If you want to see the first four installments of my painting efforts this month, check out my previous postings ‘More fun with watercolor‘, ‘World Watercolor Month 2020—part 2 ,’ ‘World Watercolor Month 2020—part 3,’ and Word Watercolor Month—part 4. This final installment highlights my painting efforts over the past nine days in reverse chronological order.

Day 31 and the prompt was “do-over,” so I had another go at painting a scene that I painted last November while in Paris of a lady with a red umbrella crossing a pedestrian bridge over the Seine that I had photographed. Here is a link to the postingPlaying with watercolor in Paris‘ that shows the November version of the painting, and a link to the post ‘A few more umbrellas in Paris‘ that shows the photo on which the paintings were based.

Day 30 and the prompt was “pose.” I decided to be my own model and painted a version of the photo that has been my profile image for a while. Thanks to my friend, Cindy Dyer, for taking such a good photo of me.

Day 29 and the prompt was “yesterday.” Immediately thinking of the Beatle song by that name, I was flooded with memories of growing up in the 1960’s, so I did a colorful little painting reminiscent of a tie-dyed t-shirt as a kind of homage to that period in my life.

Day 28 and the prompt was “complementary.” Purple and yellow are complementary colors, so I decided to paint a field of imaginary wildflowers in those colors.
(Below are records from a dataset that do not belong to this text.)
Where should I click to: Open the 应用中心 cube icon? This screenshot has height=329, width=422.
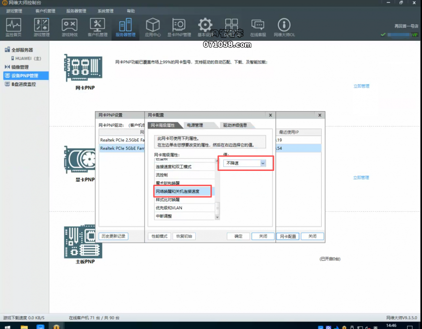pyautogui.click(x=152, y=27)
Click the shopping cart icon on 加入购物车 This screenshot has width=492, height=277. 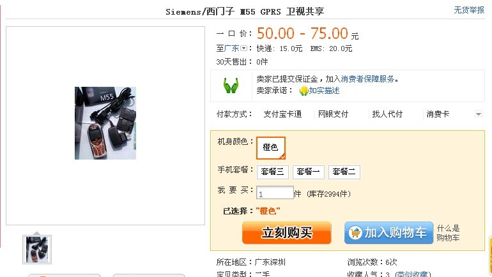point(355,233)
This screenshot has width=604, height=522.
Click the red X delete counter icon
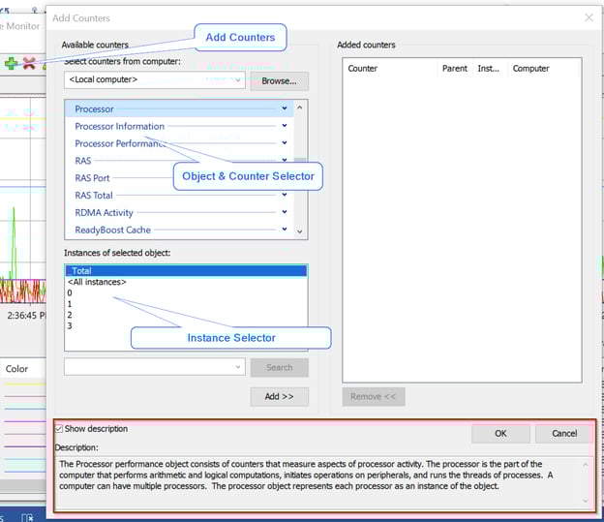click(x=29, y=63)
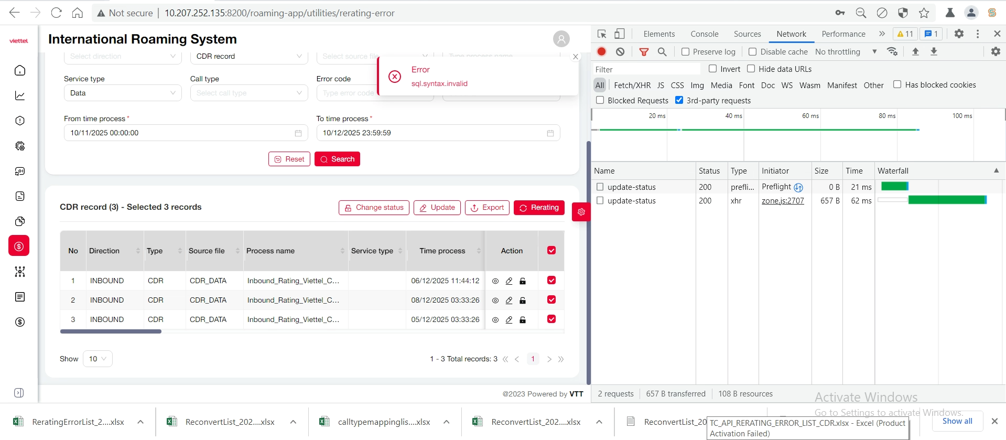Open the Service type Data dropdown

coord(123,93)
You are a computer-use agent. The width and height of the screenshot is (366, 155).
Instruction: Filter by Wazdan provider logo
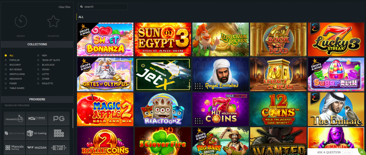(x=37, y=148)
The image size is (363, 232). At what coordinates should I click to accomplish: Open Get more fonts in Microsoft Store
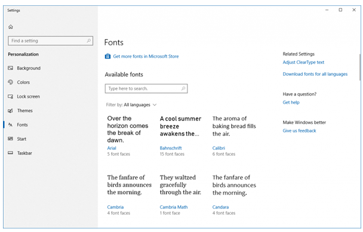(x=146, y=56)
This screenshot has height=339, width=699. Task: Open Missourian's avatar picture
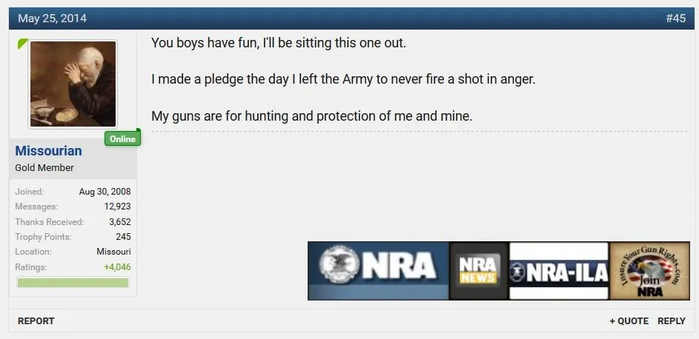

I made no attempt at realism or nuance in the painting—I just wanted to play with the paint.

Day 27 and the prompt was “shine,” so I painted a little landscape with the moon shining down on a grove of shadowy trees.

Day 26 and the prompt was “favorite song.”  I remembered that one of my parents’ favorite hymns was “His Eye is on the Sparrow,” so I painted a little sparrow. The final line of the wonderful hymn is, “His eye is on the sparrow and I know He watches me.”
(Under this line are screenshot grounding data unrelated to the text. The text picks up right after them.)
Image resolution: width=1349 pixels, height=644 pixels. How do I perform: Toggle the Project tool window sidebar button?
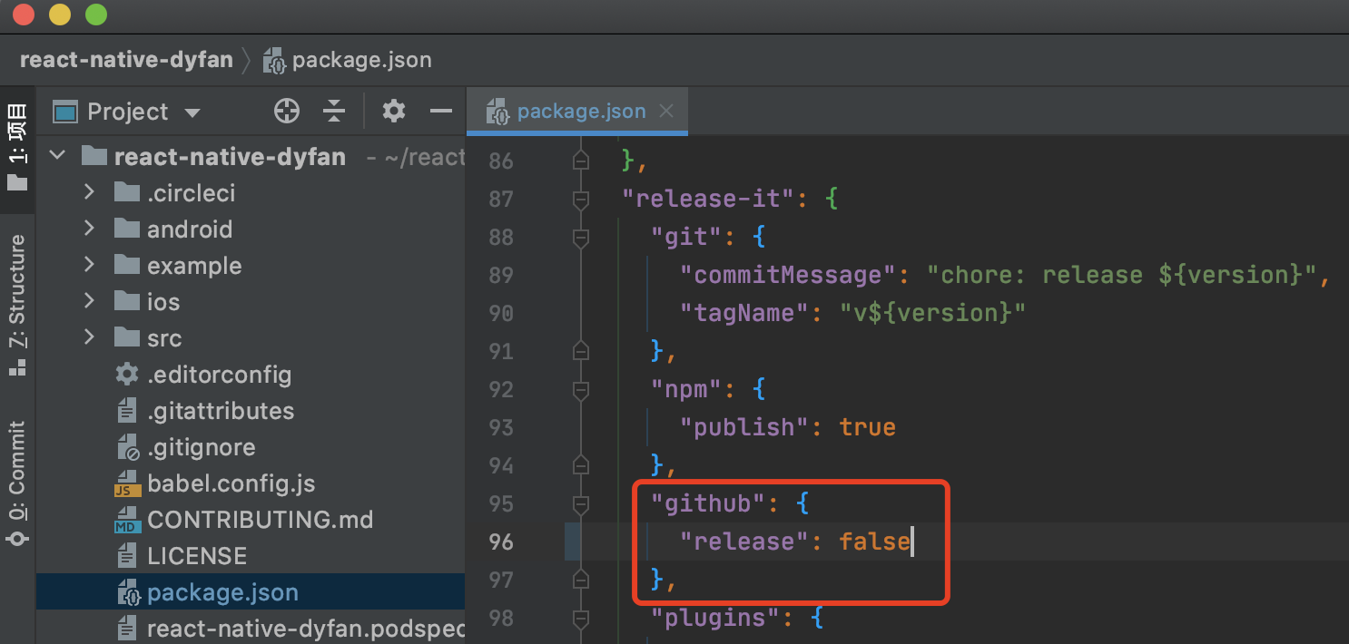click(x=17, y=146)

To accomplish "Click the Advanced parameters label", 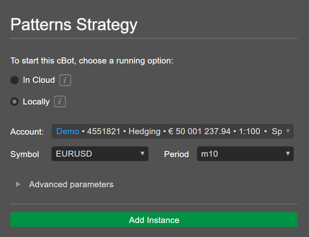I will [x=71, y=184].
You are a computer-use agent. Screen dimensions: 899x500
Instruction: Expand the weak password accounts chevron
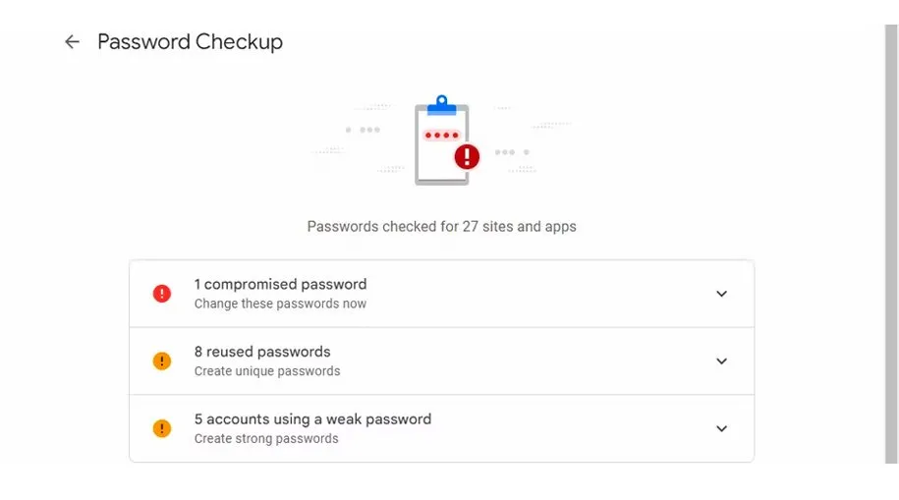tap(721, 428)
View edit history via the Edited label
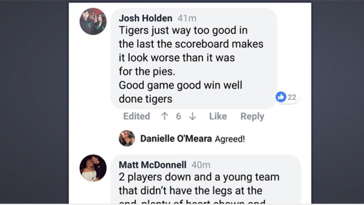364x205 pixels. (137, 116)
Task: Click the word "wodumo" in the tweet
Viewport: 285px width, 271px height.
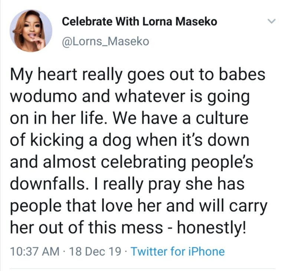Action: [43, 97]
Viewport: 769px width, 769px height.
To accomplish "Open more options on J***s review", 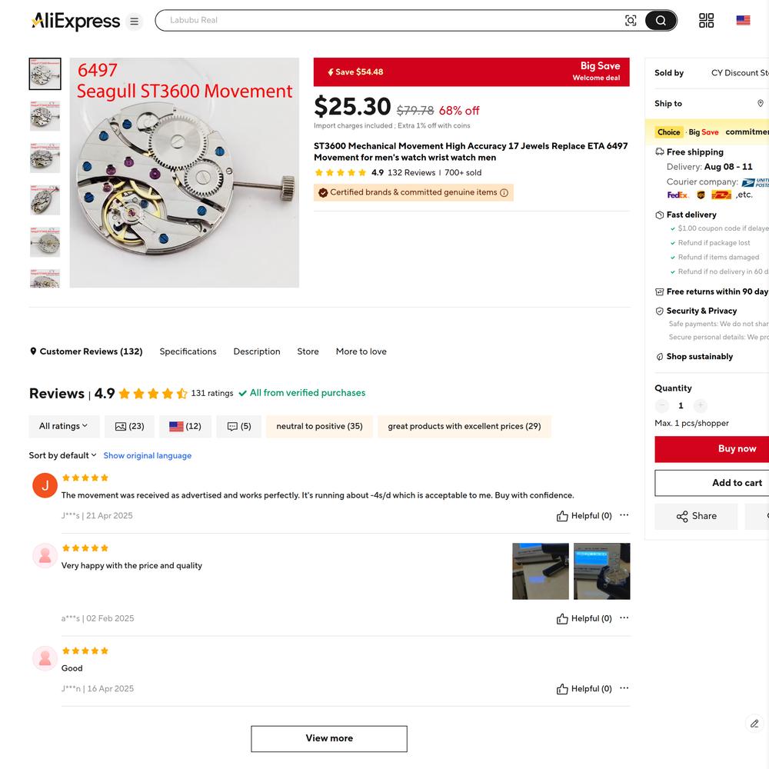I will (624, 515).
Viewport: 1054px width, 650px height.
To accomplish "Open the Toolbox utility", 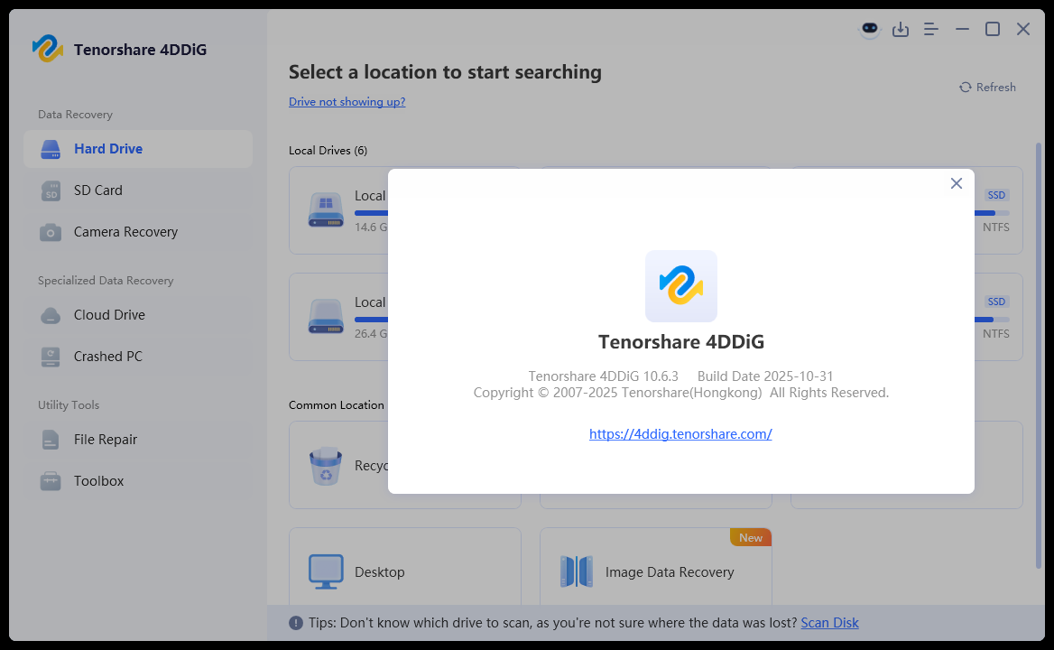I will (x=138, y=481).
Day 25 and the prompt was “sharp.”  I decided to paint a version of a photo I had previously taken of a dragonfly that had chosen a precarious perch on a thorny vine.

Day 24 and the prompt was “abundance,” so I did a tiny painting (3×3 in/76 x 76 mm) of a field full of bright red poppies following a YouTube tutorial by Ellen Crimi-Trent (https://www.youtube.com/watch?v=IUDC7Aojxm4&t=83s). It’s fun to paint something so small, where details are only suggested.
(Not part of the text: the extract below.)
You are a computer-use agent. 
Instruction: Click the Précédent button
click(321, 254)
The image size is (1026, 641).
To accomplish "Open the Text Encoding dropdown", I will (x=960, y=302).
Day 23 and the prompt was “alone,” so I painted a solitary bird perched amidst some blossoms. It kind of looks like a cross between a chickadee and an American Robin. I later learned that the bird looks to be a Varied Tit, a bird found in the Far East. I had loosely followed a YouTube tutorial that did not identify the bird  (https://www.youtube.com/watch?v=BtlLzgfnQxw&t=1222s).

I plan to continue with my watercolor painting, having seen that frequent practice really helps, but it will probably be a while before I post any paintings here on the blog. Thanks again for your support and indulgence as I have veered off my normal creative path.

We should be back to my regularly scheduled nature photography, though you have probably noticed that the photography continued without any discernible pause in July.

Paris Umbrella

self portrait

tie dye

wildflowers

shine

sparrow

dragonfly

poppy field

Variable Tit

© Michael Q. Powell. All rights reserved.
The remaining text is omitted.